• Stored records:

-- Opening Marker --

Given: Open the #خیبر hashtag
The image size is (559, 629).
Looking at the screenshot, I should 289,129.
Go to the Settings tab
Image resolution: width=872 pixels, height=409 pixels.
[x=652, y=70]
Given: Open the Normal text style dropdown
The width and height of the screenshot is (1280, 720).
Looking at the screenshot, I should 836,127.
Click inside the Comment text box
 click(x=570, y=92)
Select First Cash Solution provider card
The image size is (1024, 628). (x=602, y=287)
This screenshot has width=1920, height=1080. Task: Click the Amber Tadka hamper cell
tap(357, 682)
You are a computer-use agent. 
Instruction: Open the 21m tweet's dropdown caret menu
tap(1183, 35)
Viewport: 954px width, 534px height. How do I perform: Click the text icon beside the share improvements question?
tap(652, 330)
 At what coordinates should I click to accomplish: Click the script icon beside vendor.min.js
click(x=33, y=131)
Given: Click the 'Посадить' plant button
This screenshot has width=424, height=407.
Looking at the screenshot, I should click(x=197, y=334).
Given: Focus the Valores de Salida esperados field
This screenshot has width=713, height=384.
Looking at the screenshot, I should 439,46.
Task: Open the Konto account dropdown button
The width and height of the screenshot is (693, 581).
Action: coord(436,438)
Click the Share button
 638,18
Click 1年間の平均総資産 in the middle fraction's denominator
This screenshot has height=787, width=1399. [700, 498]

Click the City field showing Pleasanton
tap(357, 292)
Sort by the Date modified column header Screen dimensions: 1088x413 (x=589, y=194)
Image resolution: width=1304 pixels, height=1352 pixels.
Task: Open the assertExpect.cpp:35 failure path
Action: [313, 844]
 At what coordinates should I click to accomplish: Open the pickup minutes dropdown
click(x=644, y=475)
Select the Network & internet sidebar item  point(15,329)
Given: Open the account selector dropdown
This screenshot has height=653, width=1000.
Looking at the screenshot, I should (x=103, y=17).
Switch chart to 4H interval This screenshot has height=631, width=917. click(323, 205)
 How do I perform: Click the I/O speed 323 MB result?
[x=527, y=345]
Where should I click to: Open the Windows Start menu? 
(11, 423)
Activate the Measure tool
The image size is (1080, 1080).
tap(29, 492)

-- Closing Marker --

• Assignment:
Only the lines containing the string "Given" are needed; pull them out of the records.

• Answer space:
Given: Open the #خیبر hashtag
Given: Open the Normal text style dropdown
Given: Click the 'Посадить' plant button
Given: Focus the Valores de Salida esperados field
Given: Open the account selector dropdown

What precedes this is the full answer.